CBR #41 – The Most Blatant Case of False Advertising Since My Suit Against The Movie The Neverending Story

Naked Empire by Terry Goodkind

Good God.  It’s just…I don’t know anymore.  The eighth book of this series, and again, it’s so reminiscent of when I tackled Left Behind or Twilight.  If you pulled all of the biblical proselytizing or awkward teenage mooning out of those series, you’d have a pretty decent three book apocalypse series or a one book vampire story.  There’s still flaws, but it’s like stop preaching to the choir.

In the latest book, Rand has the taint I mean, Richard has problems with The Gift. It’s giving him headaches again.  Though that might be from the whiplash of the characters around him.  The women have all been reduced to helpless shrieking hateful harpies, who constantly berate anyone who disagrees with them.  It’s a little embarrassing.  Not as embarrassing as Jennsen, who’s pretty much like “OMG, I lervs you big bro!”  Twenty years of hate and on the run, but hey, whoops, we cool, ese.

In this one, they are trudging back from The Pillars of Creation, like a sunburnt suburban family making the hours-long jaunt in the family station wagon home from the amusement park of the day up I-95. Birds follow them, because…holy shit it’s so stupid, I’ll get to it later. Anyway, Cara and Kahlan spend the first six chapters yelling at Jennsen for, I dunno, because Goodkind hates women.  It’s the usual recipe of, “Remember that thing we never mentioned before, but now we’re going to bring it up?”  “I do, Lord Rahl.”  “Well, I hope we don’t run into that.”  “Oh shit. It’s THAT!” “Sigh. Okay, Deus ex magica.” And then people cry a lot.

The thrust of this book involves the Bandakar empire.  Remember how the children of Rahl that are ungifted are murdered?  Only Oba and Jennsen and Drefan managed to avoid that?  Okay, well, no, what we meant was in the old days, they banished them all to the Old World.  And by banished, we mean, a wizard trapped them in a mountain enclave. And there they became an allegory.  Okay, allegory is a poor choice because it implies skill or craft.  Let’s go with overwrought metaphor.  The Bandakar can’t be touched by magic.  And so they are pacifists.  Like uber so. Like they represent pseudointellectuals who don’t support the American military and would rather compromise.  And so about 400 pages of the book are Goodkind having Richard explain why anyone who puts a daisy in a machine gun should get a face full of flowerpetals and metal.  It’s not even supporting defense.  It goes on and on and on and on to explain that they have to fight against anyone who challenges their way of life and to ignore that or to try to morally compromise with that is evil.  And that you must take up arms to defend against them.  It’s borderline militia talk.  And much like Altur’Rang’s tragic Objectivist message, it’s just as lame.

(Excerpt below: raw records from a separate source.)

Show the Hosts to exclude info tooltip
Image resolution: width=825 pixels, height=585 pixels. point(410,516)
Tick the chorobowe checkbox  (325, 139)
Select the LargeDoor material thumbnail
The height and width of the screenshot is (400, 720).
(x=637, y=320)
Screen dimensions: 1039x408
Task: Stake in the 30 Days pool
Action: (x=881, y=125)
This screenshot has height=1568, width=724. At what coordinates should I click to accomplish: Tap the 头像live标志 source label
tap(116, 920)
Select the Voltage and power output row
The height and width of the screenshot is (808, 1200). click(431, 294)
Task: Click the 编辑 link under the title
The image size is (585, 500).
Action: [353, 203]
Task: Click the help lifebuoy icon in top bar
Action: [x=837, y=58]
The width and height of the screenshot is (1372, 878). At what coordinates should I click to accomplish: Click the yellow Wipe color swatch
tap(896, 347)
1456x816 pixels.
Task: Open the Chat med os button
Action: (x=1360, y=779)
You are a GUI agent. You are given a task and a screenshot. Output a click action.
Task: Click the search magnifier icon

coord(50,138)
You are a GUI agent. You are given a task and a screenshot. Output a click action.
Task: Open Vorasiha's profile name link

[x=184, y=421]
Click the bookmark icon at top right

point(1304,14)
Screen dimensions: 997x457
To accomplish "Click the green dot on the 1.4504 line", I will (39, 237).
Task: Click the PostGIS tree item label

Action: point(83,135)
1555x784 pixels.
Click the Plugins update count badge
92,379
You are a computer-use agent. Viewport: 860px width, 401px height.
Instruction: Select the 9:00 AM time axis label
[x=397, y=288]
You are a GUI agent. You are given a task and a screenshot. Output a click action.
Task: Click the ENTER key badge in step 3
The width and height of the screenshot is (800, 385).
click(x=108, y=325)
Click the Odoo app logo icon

But for the plot points!  Oh, the pacifists heard about how Richard saves people and so they sent someone to ask him to help.  And to poison him.  But, but, but they were totally going to give him the antidote!  As long as he promised to get rid of the Imperial Order.  But stupid Richard, he and his friends killed a bunch of people trying to kill them.  And so that made their helper sick.  And then he was late.  So now Richard will die if he doesn’t get the antidote.  And by the antidote, he means, three antidotes that he has hidden in strategic locations.  Including with the master dark wizard who rules the roost and who is dressed so goth-y other goths would pour their tears and razor-wound blood on him to drown him.  It’s like a side-quest for some fantasy game that just gets increasingly more complicated and really has no upshot.  I think there was a parody RPG where a man kept giving you just one more quest until you finally killed him.

But the big baddie in this book is Nicholas the Slide.  What is a Slide, other than something that Goodkind came up with five seconds before writing the book?  It’s someone who is as powerful as Jagang and his dream walking.  He can take someone’s spirit.  And then use that spirit to…enter animals?  And spy on people.  But yeah, totally captures souls and spirits.  Maybe.  Definitely.

Anyway, Richard rides in and of course the last batch of antidote is lost to him, and he also is going to probably die from magic.  Only at the last second, he remembers something and then literally douche ex magicas it.  I mean, he looks at a statue and goes, “AHA!”  And solves his magic problem.  And then even though everyone who could possibly make the antidote for the poison is dead, the gift lets Richard come up with George’s Marvelous Medicine and he is cured. FUCKING AMATEUR HOUR.

Also, there’s a cool subplot where the Bandakar are used to breach the Keep and Zedd and Adie are taken hostage, but rescued in a joint effort by EVERYONE EVER WHO EVER WAS EVER.  But it does bring back Chase and Rachel, who I miss from early when this wasn’t still a terrible knockoff of Wheel of Time.  Anyway, onwards and upwards into the books where there’s only one word titles.  Four more left!